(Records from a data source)
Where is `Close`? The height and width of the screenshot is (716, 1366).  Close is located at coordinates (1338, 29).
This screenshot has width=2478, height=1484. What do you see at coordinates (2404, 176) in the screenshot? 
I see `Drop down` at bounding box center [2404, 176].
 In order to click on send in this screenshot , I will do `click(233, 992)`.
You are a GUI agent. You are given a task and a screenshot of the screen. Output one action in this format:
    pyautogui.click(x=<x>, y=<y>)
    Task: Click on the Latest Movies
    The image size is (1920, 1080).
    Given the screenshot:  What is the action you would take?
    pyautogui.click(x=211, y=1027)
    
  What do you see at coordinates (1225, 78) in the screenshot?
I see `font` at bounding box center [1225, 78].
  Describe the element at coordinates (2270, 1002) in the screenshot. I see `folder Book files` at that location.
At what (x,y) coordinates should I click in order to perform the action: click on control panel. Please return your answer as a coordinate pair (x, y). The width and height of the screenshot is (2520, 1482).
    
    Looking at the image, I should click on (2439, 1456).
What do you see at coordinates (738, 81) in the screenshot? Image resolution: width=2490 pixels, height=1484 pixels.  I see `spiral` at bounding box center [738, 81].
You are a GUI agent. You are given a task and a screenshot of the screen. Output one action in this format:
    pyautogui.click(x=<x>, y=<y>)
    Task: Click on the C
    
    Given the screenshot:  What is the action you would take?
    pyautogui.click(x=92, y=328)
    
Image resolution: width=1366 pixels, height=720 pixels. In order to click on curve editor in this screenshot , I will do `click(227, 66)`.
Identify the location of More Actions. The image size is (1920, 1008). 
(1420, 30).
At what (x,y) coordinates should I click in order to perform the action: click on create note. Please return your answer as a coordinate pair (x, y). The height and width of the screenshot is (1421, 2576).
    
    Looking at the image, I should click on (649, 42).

*SHORT PROBLEM:*
Output every one of the records above again, line for line and unchanged.

*EXERCISE OUTPUT:*
Where is `Close`? The height and width of the screenshot is (716, 1366).  Close is located at coordinates (1338, 29).
This screenshot has width=2478, height=1484. What do you see at coordinates (2404, 176) in the screenshot? 
I see `Drop down` at bounding box center [2404, 176].
 In order to click on send in this screenshot , I will do `click(233, 992)`.
You are a GUI agent. You are given a task and a screenshot of the screen. Output one action in this format:
    pyautogui.click(x=<x>, y=<y>)
    Task: Click on the Latest Movies
    The image size is (1920, 1080).
    Given the screenshot:  What is the action you would take?
    pyautogui.click(x=211, y=1027)
    
  What do you see at coordinates (1225, 78) in the screenshot?
I see `font` at bounding box center [1225, 78].
  Describe the element at coordinates (2270, 1002) in the screenshot. I see `folder Book files` at that location.
At what (x,y) coordinates should I click in order to perform the action: click on control panel. Please return your answer as a coordinate pair (x, y). The width and height of the screenshot is (2520, 1482).
    
    Looking at the image, I should click on (2439, 1456).
What do you see at coordinates (738, 81) in the screenshot? Image resolution: width=2490 pixels, height=1484 pixels.  I see `spiral` at bounding box center [738, 81].
You are a GUI agent. You are given a task and a screenshot of the screen. Output one action in this format:
    pyautogui.click(x=<x>, y=<y>)
    Task: Click on the C
    
    Given the screenshot:  What is the action you would take?
    pyautogui.click(x=92, y=328)
    
Image resolution: width=1366 pixels, height=720 pixels. In order to click on curve editor in this screenshot , I will do `click(227, 66)`.
Identify the location of More Actions. The image size is (1920, 1008). 
(1420, 30).
At what (x,y) coordinates should I click in order to perform the action: click on create note. Please return your answer as a coordinate pair (x, y). The height and width of the screenshot is (1421, 2576).
    
    Looking at the image, I should click on (649, 42).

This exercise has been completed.